Start of Dataset extract

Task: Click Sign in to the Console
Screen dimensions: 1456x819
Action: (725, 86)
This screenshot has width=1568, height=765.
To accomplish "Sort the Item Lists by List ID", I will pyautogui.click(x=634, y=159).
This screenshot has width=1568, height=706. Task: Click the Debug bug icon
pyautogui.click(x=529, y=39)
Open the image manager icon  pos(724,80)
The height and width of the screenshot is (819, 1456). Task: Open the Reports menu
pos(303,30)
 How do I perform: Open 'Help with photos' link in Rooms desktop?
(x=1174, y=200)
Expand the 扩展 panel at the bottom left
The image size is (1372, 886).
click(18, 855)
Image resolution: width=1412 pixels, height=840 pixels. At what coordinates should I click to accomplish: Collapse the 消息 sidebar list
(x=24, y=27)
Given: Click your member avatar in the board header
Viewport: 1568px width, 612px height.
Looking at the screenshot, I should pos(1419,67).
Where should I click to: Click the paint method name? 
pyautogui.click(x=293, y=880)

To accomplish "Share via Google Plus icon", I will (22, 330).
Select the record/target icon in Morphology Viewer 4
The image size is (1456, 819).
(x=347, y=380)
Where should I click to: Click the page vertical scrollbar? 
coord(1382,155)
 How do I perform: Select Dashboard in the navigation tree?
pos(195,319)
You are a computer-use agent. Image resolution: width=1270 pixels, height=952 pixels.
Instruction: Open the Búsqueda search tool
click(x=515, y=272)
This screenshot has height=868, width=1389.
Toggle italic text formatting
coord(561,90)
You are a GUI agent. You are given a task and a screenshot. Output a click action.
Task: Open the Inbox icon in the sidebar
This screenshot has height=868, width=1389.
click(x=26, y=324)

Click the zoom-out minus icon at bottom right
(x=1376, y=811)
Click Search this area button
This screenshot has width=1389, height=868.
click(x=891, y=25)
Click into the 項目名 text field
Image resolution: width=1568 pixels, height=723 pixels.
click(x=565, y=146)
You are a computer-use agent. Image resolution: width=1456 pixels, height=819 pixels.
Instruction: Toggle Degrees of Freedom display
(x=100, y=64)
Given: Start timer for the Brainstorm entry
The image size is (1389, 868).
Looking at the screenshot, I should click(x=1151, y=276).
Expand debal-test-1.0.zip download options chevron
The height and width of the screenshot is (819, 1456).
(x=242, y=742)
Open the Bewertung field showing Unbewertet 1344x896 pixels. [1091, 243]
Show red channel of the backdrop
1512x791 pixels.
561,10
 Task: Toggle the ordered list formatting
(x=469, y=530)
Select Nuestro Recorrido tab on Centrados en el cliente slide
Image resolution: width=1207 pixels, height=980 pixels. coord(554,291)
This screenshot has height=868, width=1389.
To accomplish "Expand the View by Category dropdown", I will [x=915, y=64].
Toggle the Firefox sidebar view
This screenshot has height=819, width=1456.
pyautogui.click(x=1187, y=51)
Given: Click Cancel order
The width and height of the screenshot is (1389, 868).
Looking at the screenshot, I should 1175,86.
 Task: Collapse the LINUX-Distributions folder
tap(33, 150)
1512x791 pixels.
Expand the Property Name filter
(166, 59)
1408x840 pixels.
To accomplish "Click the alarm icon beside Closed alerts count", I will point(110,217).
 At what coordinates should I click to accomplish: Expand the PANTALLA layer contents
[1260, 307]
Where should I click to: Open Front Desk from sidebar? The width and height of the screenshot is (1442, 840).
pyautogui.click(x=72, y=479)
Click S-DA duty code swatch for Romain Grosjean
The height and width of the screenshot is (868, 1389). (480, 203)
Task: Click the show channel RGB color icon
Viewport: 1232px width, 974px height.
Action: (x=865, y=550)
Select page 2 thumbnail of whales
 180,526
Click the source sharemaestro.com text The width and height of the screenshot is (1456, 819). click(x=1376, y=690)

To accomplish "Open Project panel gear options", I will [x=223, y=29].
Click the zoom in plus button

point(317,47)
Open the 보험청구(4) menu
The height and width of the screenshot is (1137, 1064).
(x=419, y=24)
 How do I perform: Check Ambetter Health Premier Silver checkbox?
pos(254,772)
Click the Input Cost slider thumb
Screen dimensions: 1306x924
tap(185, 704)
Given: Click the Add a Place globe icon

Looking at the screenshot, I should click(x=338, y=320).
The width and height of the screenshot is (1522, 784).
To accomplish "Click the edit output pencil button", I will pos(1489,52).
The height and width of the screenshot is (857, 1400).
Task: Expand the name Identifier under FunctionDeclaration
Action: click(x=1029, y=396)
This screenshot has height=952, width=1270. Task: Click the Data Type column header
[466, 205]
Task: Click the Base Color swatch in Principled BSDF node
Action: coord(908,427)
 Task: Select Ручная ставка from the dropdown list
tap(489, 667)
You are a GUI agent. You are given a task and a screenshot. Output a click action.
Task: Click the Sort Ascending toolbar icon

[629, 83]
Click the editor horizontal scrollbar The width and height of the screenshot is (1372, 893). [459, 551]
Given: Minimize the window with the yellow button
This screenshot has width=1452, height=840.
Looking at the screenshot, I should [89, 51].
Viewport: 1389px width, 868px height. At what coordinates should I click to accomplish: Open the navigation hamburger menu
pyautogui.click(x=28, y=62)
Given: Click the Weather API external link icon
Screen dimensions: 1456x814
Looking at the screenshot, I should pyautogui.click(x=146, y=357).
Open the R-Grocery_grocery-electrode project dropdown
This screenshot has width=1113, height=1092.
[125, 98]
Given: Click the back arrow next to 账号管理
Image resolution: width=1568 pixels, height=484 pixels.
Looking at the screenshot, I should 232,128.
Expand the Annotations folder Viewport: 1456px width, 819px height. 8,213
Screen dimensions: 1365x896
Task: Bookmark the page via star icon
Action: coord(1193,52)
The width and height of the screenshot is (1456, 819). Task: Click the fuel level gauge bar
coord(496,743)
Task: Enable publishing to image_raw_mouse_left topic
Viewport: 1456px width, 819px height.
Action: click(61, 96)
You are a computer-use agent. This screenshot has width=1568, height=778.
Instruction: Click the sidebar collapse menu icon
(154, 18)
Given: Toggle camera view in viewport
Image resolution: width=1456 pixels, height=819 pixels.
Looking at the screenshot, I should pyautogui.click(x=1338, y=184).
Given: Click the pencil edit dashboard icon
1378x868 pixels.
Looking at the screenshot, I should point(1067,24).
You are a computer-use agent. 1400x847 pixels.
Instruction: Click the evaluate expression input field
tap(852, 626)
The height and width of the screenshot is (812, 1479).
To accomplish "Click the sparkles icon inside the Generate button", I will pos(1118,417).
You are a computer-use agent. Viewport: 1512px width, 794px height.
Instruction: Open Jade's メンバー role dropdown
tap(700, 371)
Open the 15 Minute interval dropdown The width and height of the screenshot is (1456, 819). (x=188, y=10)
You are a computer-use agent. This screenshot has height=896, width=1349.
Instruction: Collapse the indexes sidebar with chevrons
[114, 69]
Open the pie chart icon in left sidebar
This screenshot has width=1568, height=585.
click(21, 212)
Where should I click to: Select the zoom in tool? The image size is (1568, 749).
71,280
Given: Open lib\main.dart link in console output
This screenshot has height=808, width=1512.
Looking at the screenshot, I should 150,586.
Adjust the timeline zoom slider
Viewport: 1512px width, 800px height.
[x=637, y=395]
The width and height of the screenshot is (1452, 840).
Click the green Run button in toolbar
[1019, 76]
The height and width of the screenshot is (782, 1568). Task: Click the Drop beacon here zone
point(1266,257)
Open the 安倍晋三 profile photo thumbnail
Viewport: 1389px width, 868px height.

End of Dataset extract

## Aim of the exercise
Give again only the lines starting at the one that contains "Given: Click the pencil edit dashboard icon" and running to the end of the data.

## Written answer
Given: Click the pencil edit dashboard icon
1378x868 pixels.
Looking at the screenshot, I should point(1067,24).
You are a computer-use agent. 1400x847 pixels.
Instruction: Click the evaluate expression input field
tap(852, 626)
The height and width of the screenshot is (812, 1479).
To accomplish "Click the sparkles icon inside the Generate button", I will pos(1118,417).
You are a computer-use agent. Viewport: 1512px width, 794px height.
Instruction: Open Jade's メンバー role dropdown
tap(700, 371)
Open the 15 Minute interval dropdown The width and height of the screenshot is (1456, 819). (x=188, y=10)
You are a computer-use agent. This screenshot has height=896, width=1349.
Instruction: Collapse the indexes sidebar with chevrons
[114, 69]
Open the pie chart icon in left sidebar
This screenshot has width=1568, height=585.
click(21, 212)
Where should I click to: Select the zoom in tool? The image size is (1568, 749).
71,280
Given: Open lib\main.dart link in console output
This screenshot has height=808, width=1512.
Looking at the screenshot, I should 150,586.
Adjust the timeline zoom slider
Viewport: 1512px width, 800px height.
[x=637, y=395]
The width and height of the screenshot is (1452, 840).
Click the green Run button in toolbar
[1019, 76]
The height and width of the screenshot is (782, 1568). Task: Click the Drop beacon here zone
point(1266,257)
Open the 安倍晋三 profile photo thumbnail
Viewport: 1389px width, 868px height.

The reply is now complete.